Today they met at the West Potomac Park, overlooking the Jefferson Memorial. Japanese cherry trees lined the water, their foliage long past their April bloom. She chose the location, but the mere fact he accepted such a conspicuous meeting place in Washington showed how confident he’d become. People would almost certainly recognize him, but they too would be in his pocket.
He approached the park bench she’d been sitting on and pretended to admire the Jefferson Memorial.
“Madam Secretary,” he turned to face her. “May I please share this seat with you?”
“No, you may not.” Her voice was firm and pugnacious. “You can remain standing. I don’t intend to keep you here any longer than I have to.”
“As you wish, Margaret.”
It had been a long time since he’d called her that, too. She was surprised to see that the years had been so kind to him. Time had done little to diminish his intelligent good looks. Over his intense blue eyes, he now wore glasses, but they seemed only to add to his allure. His hair now showed minor graying around the sides, but had maintained its thickness from his youth. The arrogance was still there, too.
“So, the colony’s hiring mercenaries now, are they?”
“A necessary precaution, I’m afraid.” Botkin shrugged. “We are dealing with the ending of the world. It would be foolish to think those who weren’t invited w
ould simply stay out of our way.”
She ignored his narcissistic response. “New evidence suggests the Death Stone might hold the solution to the extinction of the human race.”
“We already have the solution.”
Her piercing green eyes focused on the monument ahead, and she wondered what Jefferson would think if he saw the great leaders of today. “One that doesn’t involve the death of all but a handful of the elite.”
He shrugged. “The Death Stone’s already been destroyed. You made sure of that twenty years ago, didn’t you?”
“You know damned well I never went through with it!” Her jaw was set hard, and her voice full of accusation as she spoke.
“Really?” She could hear the contempt in his voice. “You don’t say?”

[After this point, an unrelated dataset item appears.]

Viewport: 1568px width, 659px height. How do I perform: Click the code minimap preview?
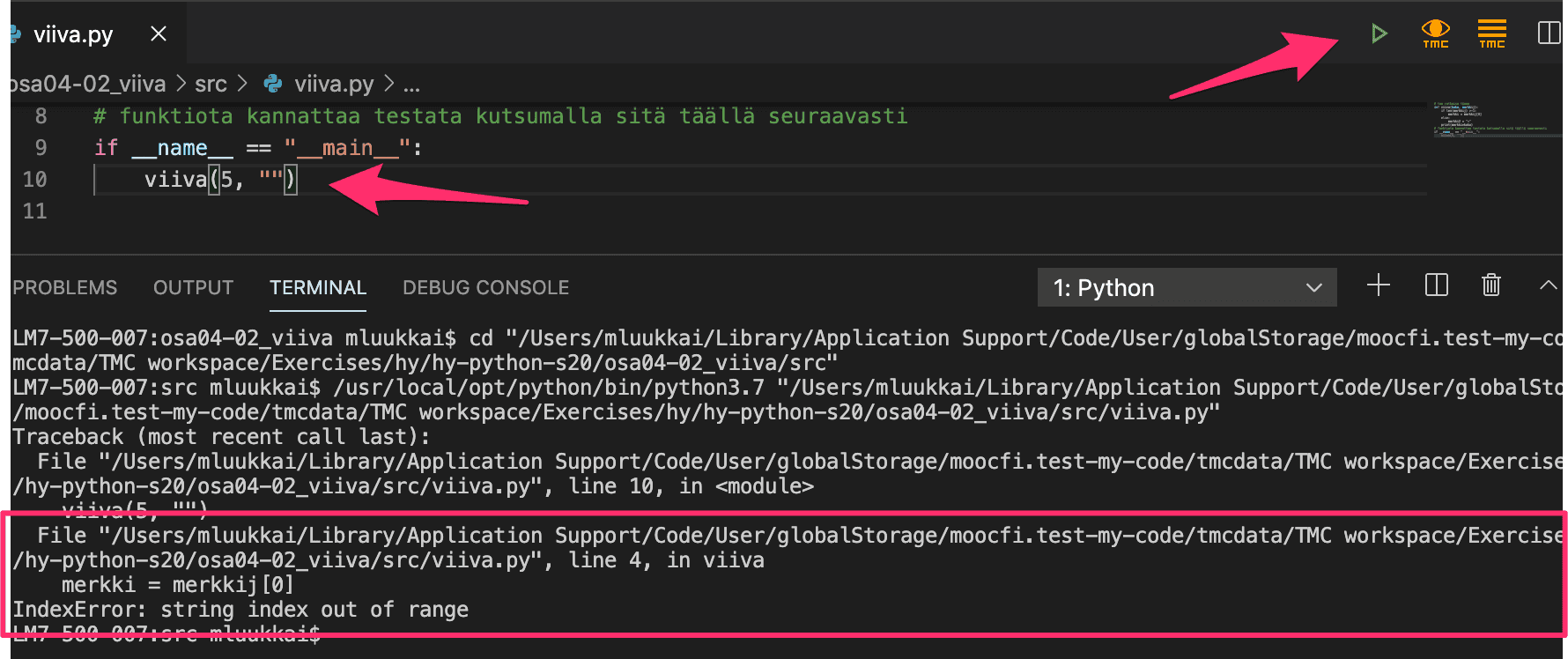[1489, 118]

“Instead I chose to have it stored away, hidden in a secret vault in the barren Siberian Peninsula. When Sam Reilly told me about a megalithic stone once found in Göbekli Tepe depicting a future comet that was predicted to end the human race, I put it all together. I ordered Ryan Balmain to return the stone so it can be properly examined.” She smiled. “That’s why you sent your pack of wild dogs to come after it once the Gordoye Dostizheniye sunk.”

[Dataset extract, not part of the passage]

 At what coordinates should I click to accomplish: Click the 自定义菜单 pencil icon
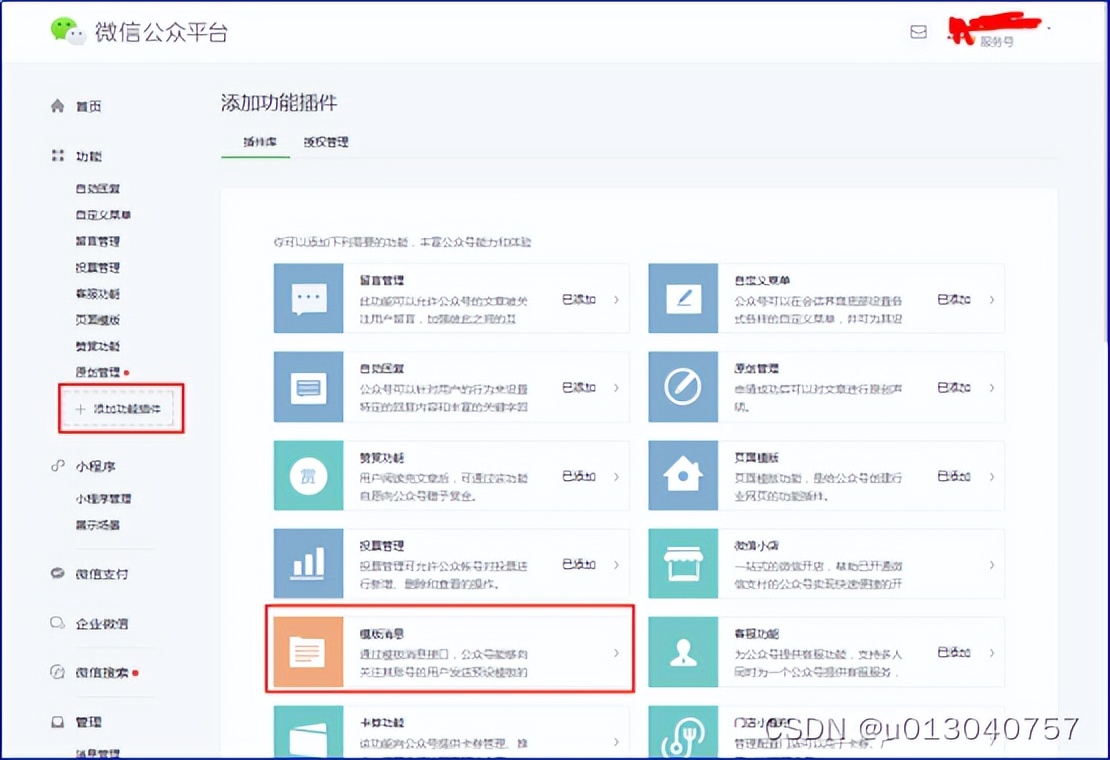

“And now its buried under a mountain of stone debris.” He spoke with the indifference of a man who’d lost at a social game of cards. “Margaret. The colony has never forgotten what you’ve done for us. There will always be a place inside for you when the time comes. Why don’t you simply accept fate, and return to us?”
“I said it twenty years ago, and I’ll say it again now. I have no interest joining the last survivors of the human race. What possible benefit would I offer in the new world? All I know how to do is conduct war. I pray that if the human race does get a second chance, the first thing the survivors do isn’t prepare for war.”
“So, you’re not with us?”
“If the Master Builders knew about this cataclysmic event and had a solution, I’m willing to bet we’ll find the solution.”
“The Master Builders are dead. They died out more than a thousand years ago. Poor genetics, you see. They lived long lives, but it was a double-edged sword. The genetic trait that allowed them to live extraordinary long lives, rendered them close to infertile.”